» DIRECTIONS
In the data below, restate exactly the lines from the one with "The width and height of the screenshot is (841, 808)." to the final line, both included, but not the pictures.

Dataset entries:
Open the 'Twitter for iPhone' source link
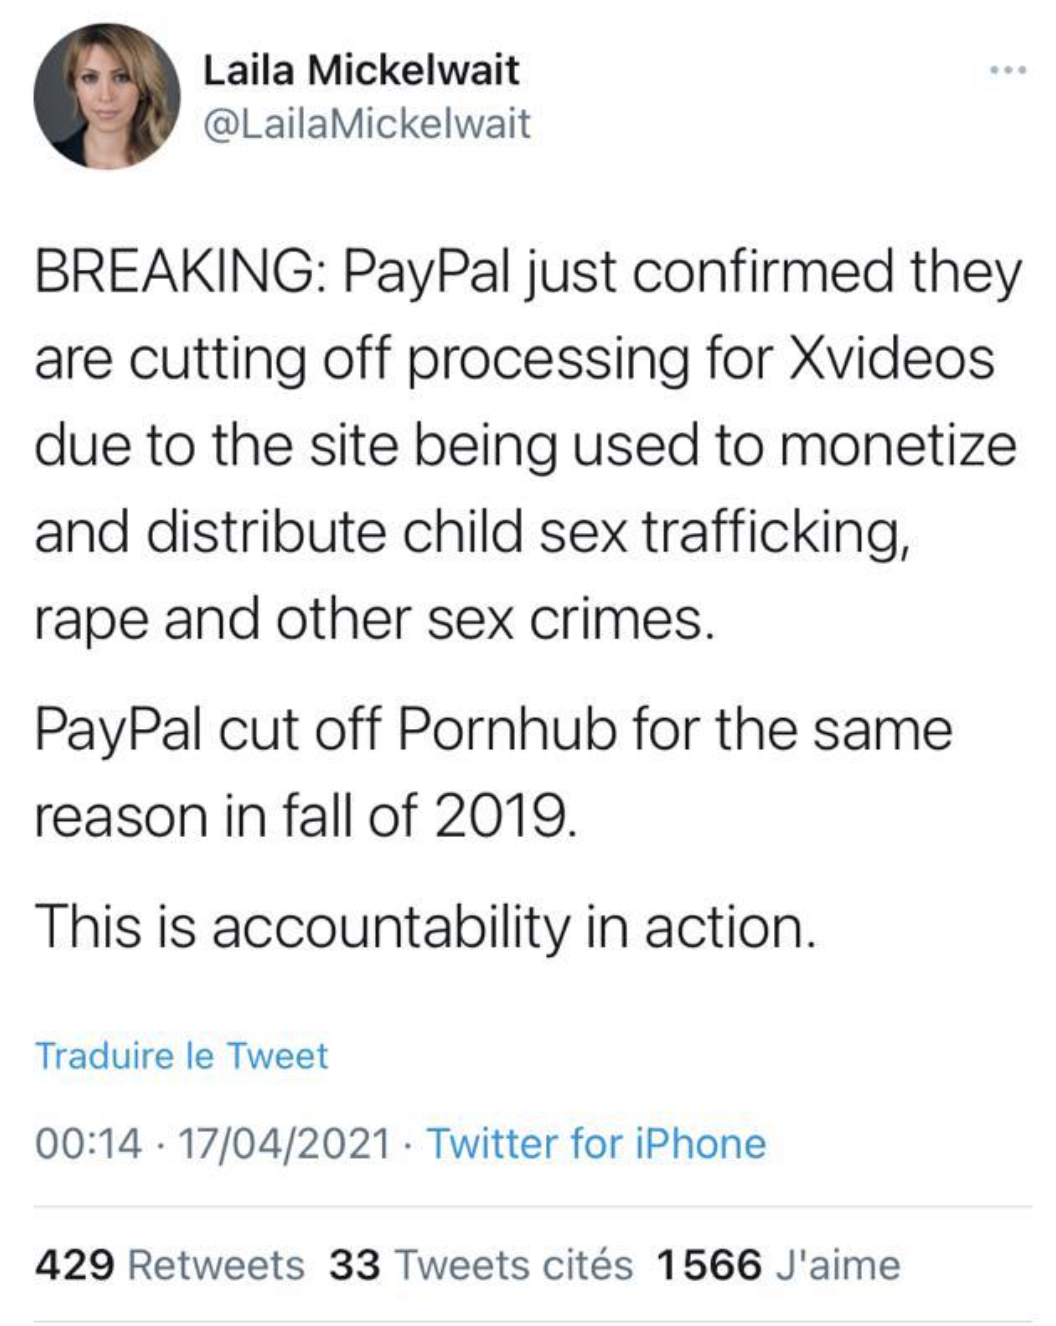Screen dimensions: 1056x1326 coord(596,1143)

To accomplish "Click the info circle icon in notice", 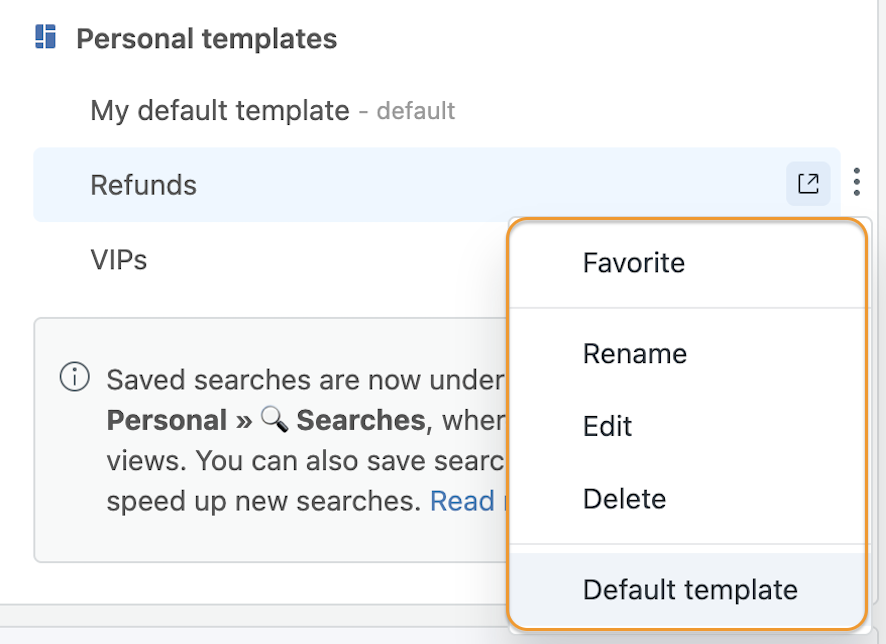I will tap(75, 377).
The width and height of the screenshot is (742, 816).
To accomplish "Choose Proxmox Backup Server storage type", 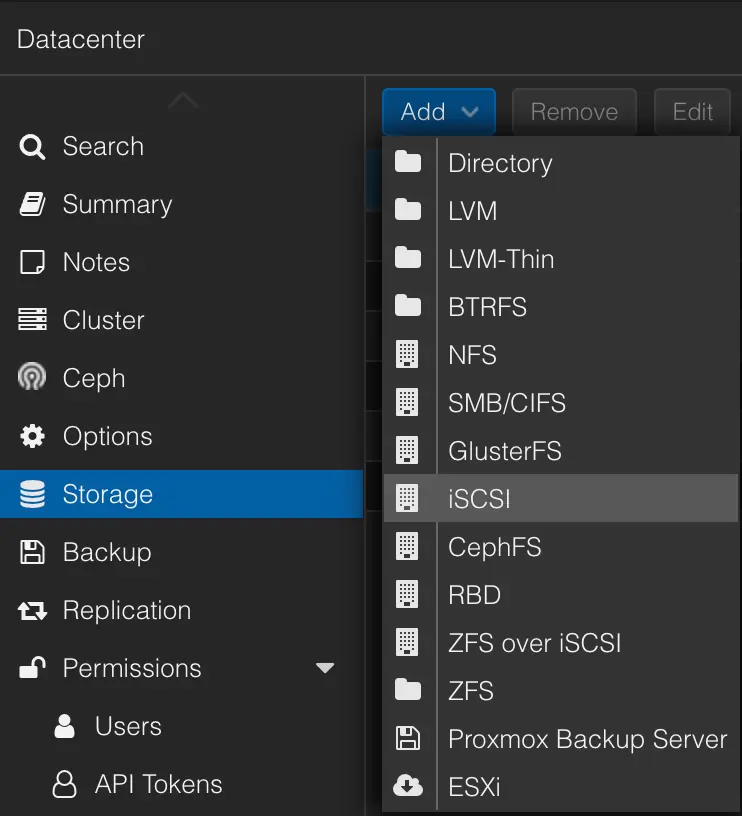I will (x=587, y=739).
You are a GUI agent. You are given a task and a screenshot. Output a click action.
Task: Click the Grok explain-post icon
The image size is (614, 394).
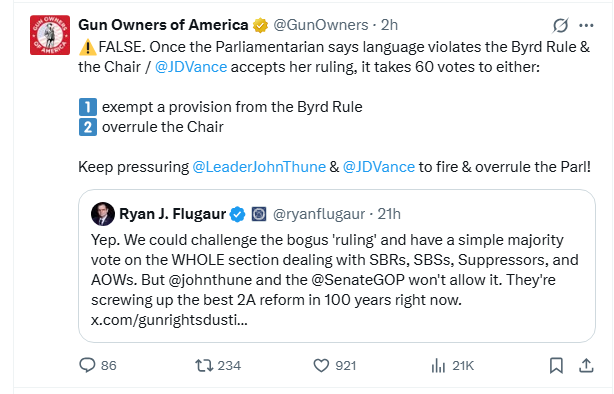(560, 25)
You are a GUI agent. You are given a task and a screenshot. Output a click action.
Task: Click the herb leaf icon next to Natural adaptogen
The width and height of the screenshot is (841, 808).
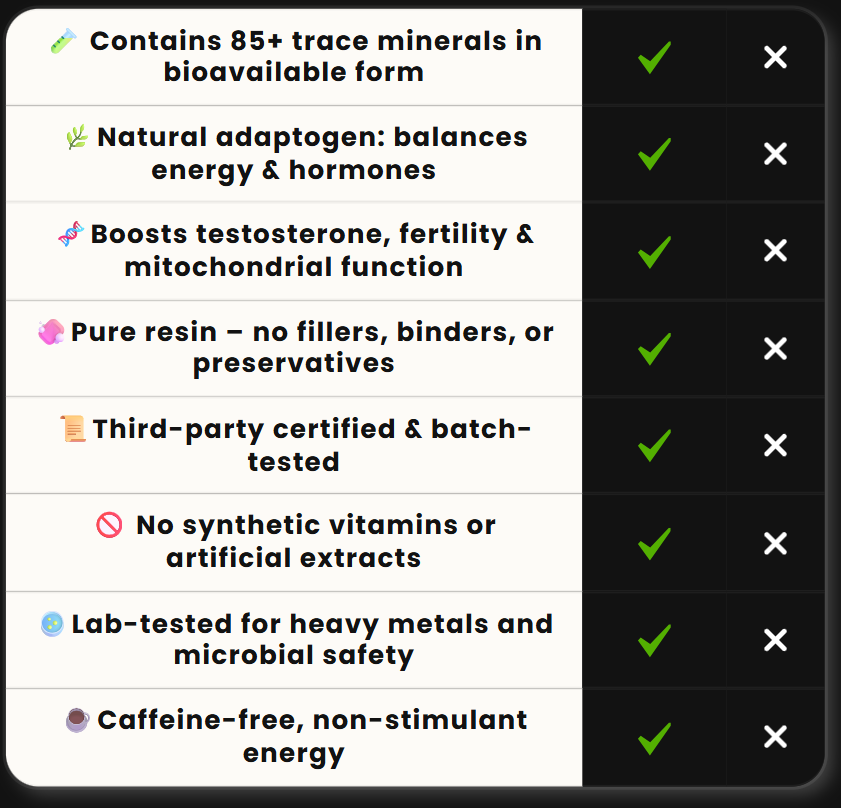coord(77,137)
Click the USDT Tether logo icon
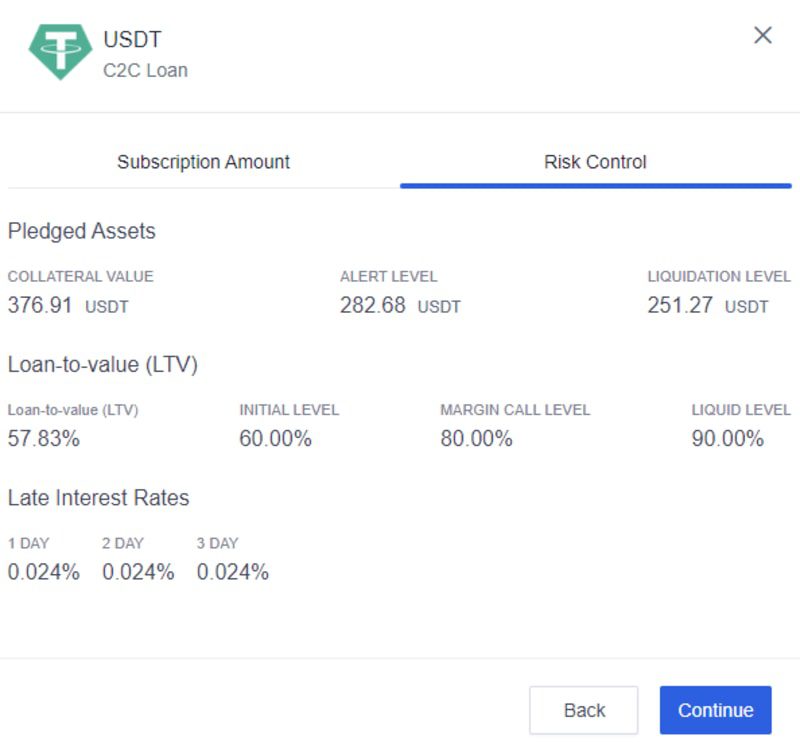The width and height of the screenshot is (800, 756). (60, 52)
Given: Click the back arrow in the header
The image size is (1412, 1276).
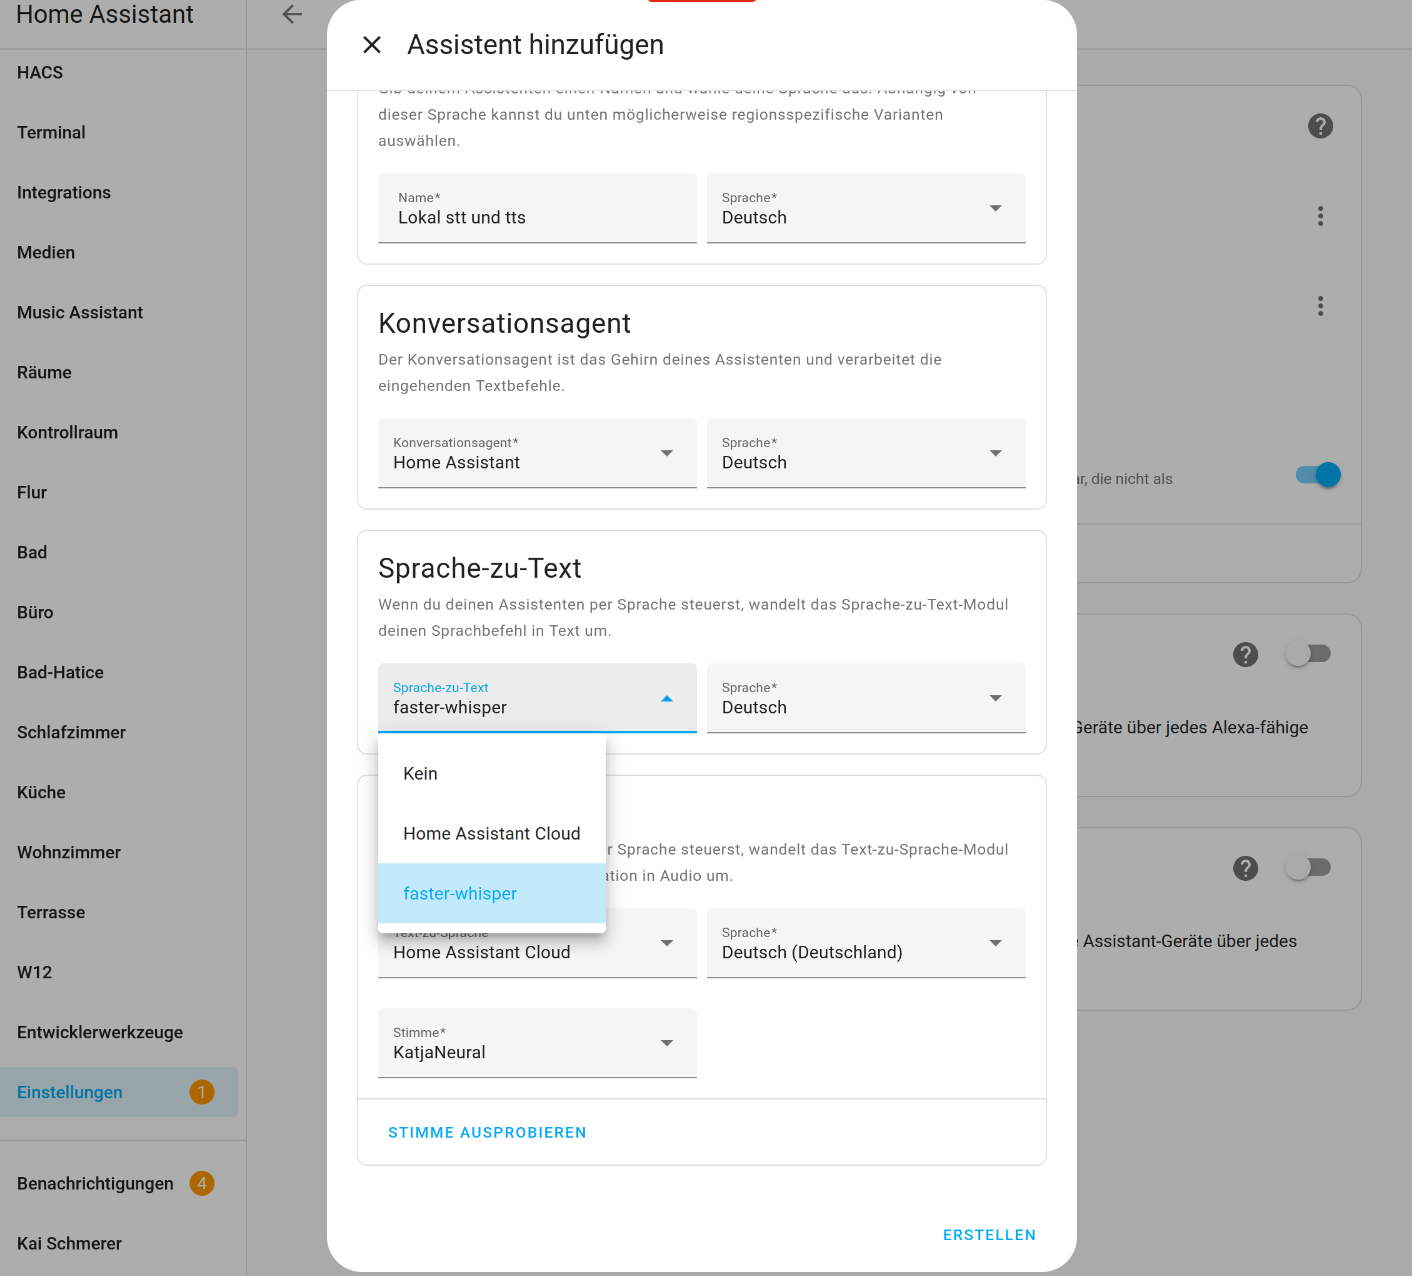Looking at the screenshot, I should click(x=292, y=15).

» WRITTEN SOLUTION
The width and height of the screenshot is (841, 808).
coord(77,137)
Click the USDT Tether logo icon
The width and height of the screenshot is (800, 756). (60, 52)
Given: Click the back arrow in the header
The image size is (1412, 1276).
Looking at the screenshot, I should click(x=292, y=15).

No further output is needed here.